Natural de Ipirá, no sertão baiano, Cintra formou-se em Direito pela Universidade Federal da Bahia (UFBA), na turma de 1967. Ingressou no Ministério Público do Estado da Bahia (MP-BA) em 1969, onde iniciou a trajetória que o levaria aos mais altos postos do Judiciário estadual.
Em 1991, tornou-se o primeiro procurador-geral de Justiça escolhido por meio de eleição direta no âmbito do MP-BA, após liderar a lista tríplice e ser nomeado pelo então governador. No ano seguinte, deixou o cargo para assumir a vaga destinada ao Ministério Público no TJ-BA.
À frente do Tribunal de Justiça da Bahia entre 2002 e 2004, Dultra Cintra conduziu um período de mudanças estruturais.
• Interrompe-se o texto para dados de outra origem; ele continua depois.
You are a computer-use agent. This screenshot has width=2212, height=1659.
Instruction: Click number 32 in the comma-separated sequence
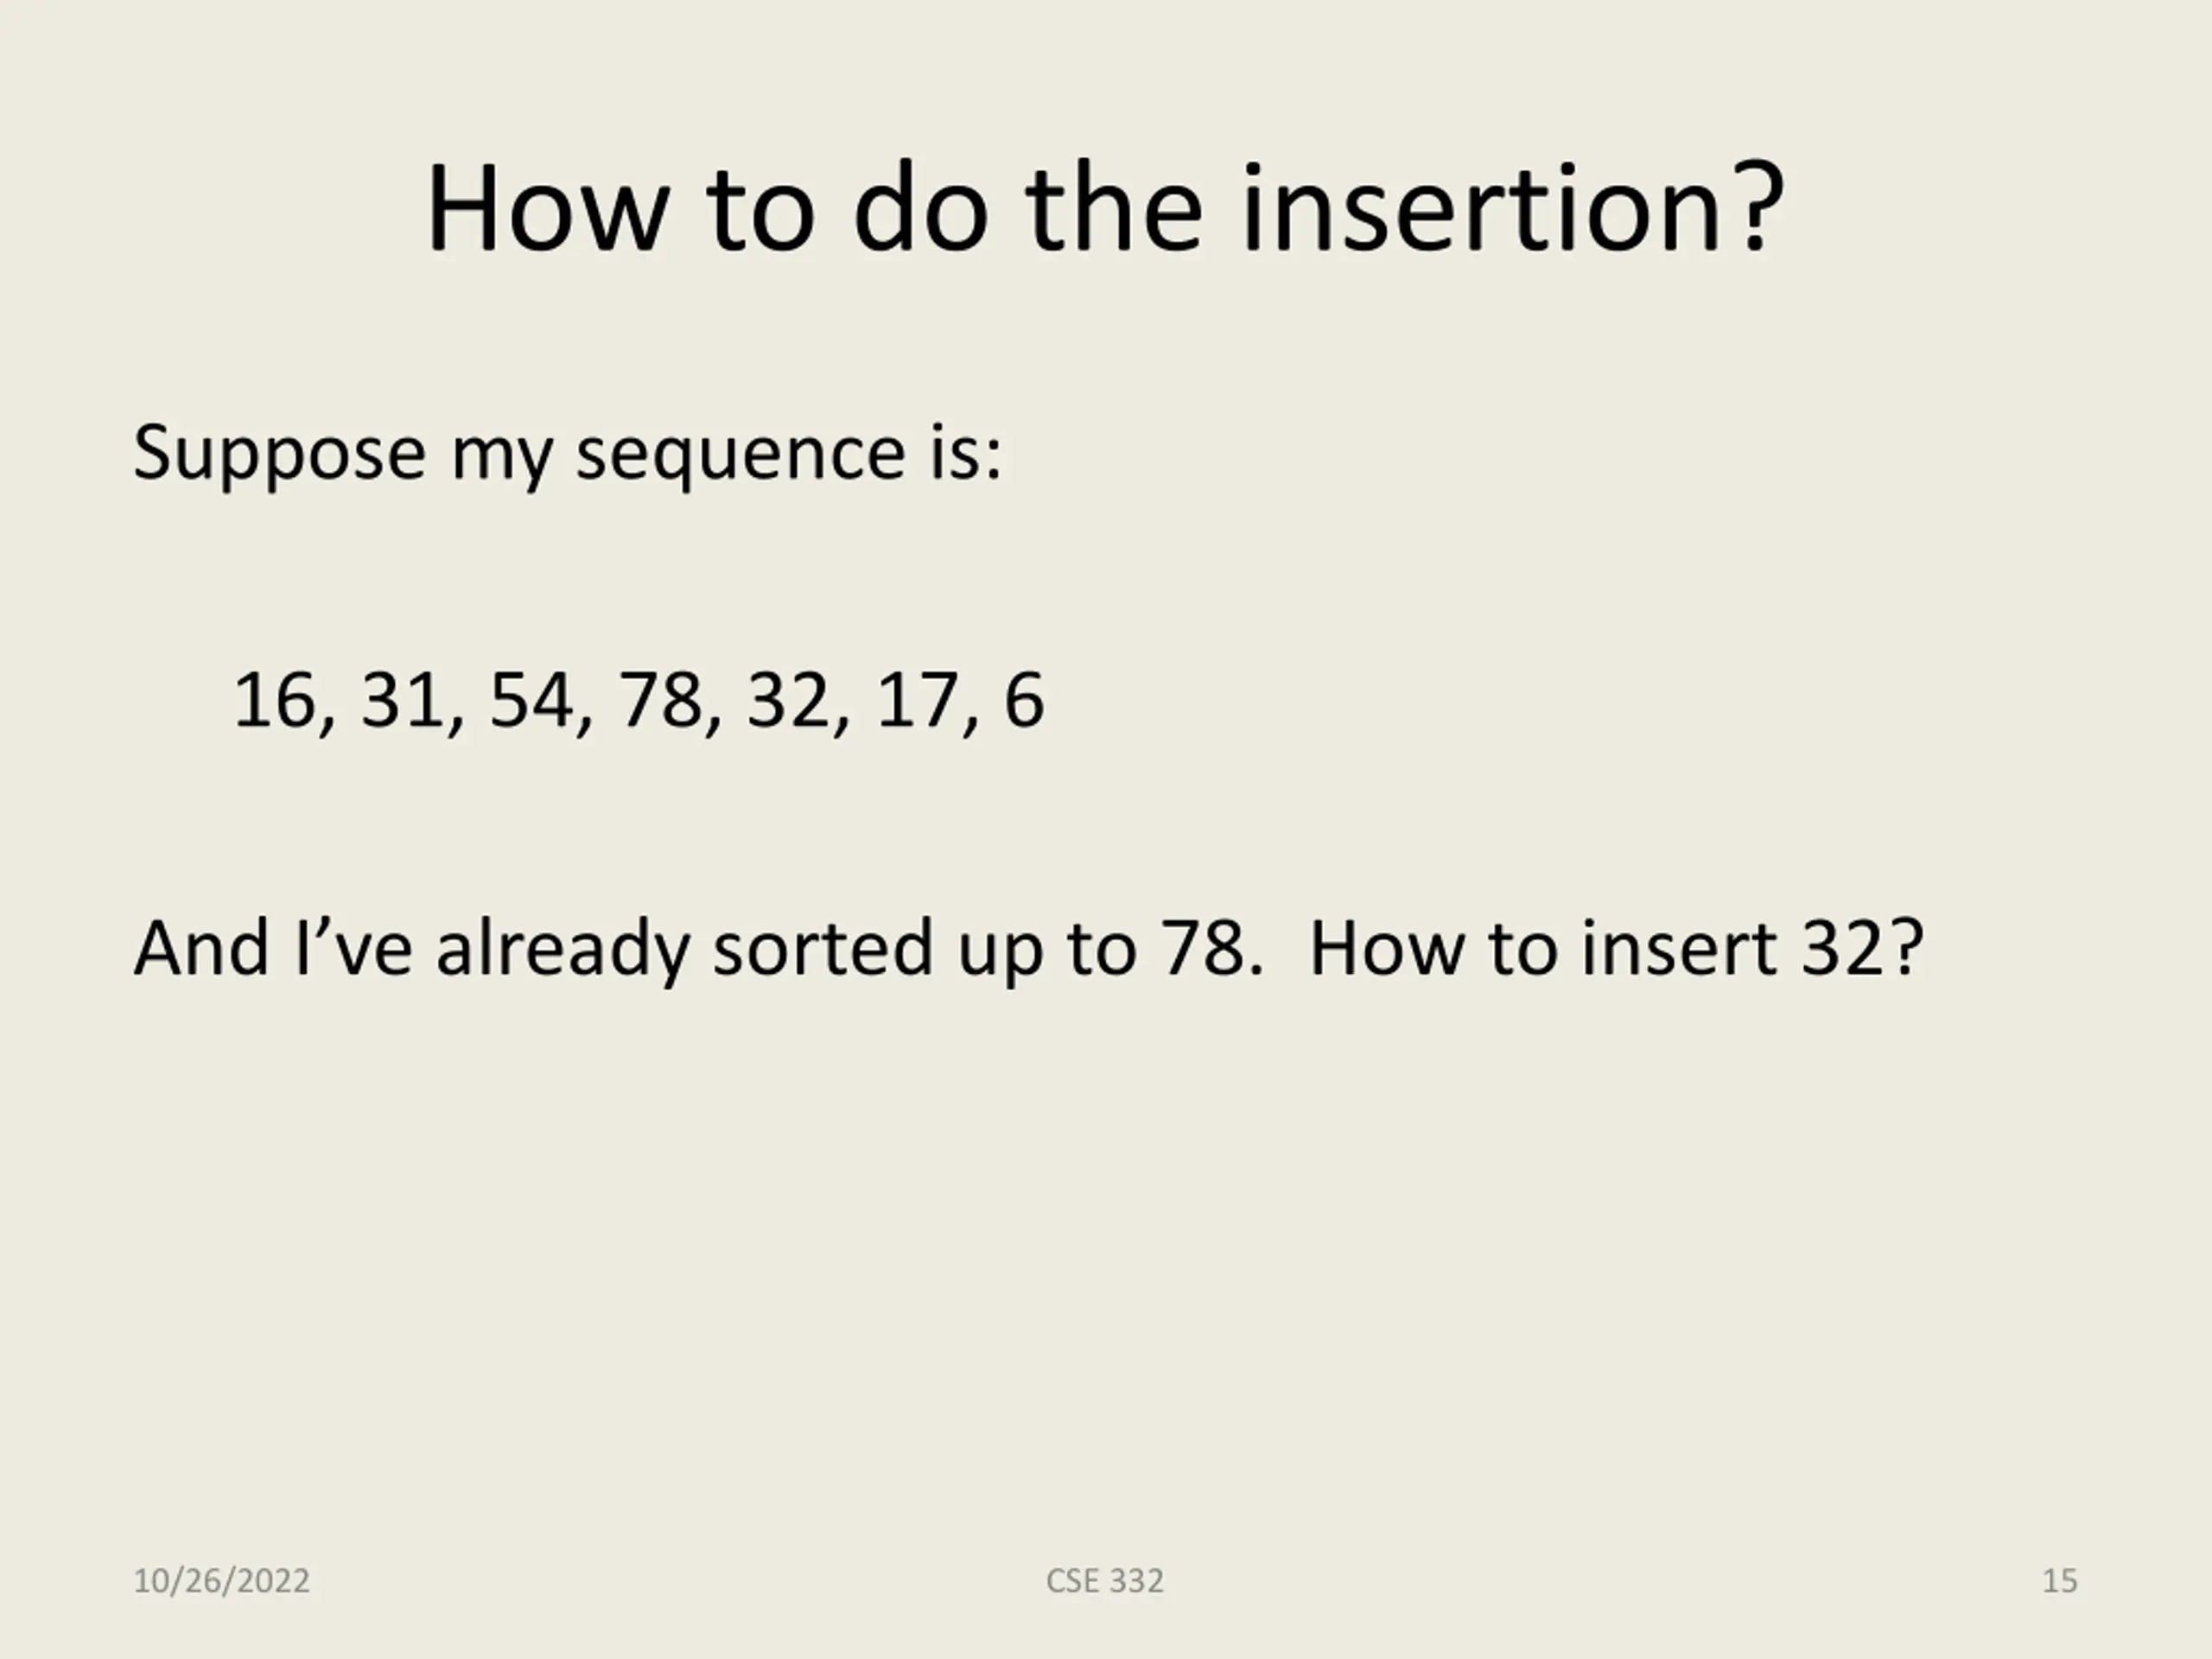click(789, 699)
Sua gestão ficou marcada pela transferência da sede da Corte do tradicional Fórum Ruy Barbosa, no bairro de Nazaré, para o Centro Administrativo da Bahia (CAB), simbolizando uma nova fase administrativa da instituição.
Defensor da autonomia do Tribunal Pleno e da independência entre os Poderes, o magistrado protagonizou embates com o então senador Antônio Carlos Magalhães, uma das figuras mais influentes da política baiana à época. Ao enfrentar o domínio político exercido por ACM sobre setores do Executivo, Legislativo e Judiciário, Cintra tornou-se um de seus principais opositores públicos.
Entre 2004 e 2006, presidiu o TRE-BA. Antes da aposentadoria, atuava como presidente da 3ª Câmara Cível e da Seção Cível de Direito Público do TJ-BA.
Reconhecido por colegas como firme, técnico e comprometido com a independência institucional, Carlos Alberto Dultra Cintra deixa legado associado à modernização administrativa do Judiciário baiano e à defesa da autonomia da Justiça.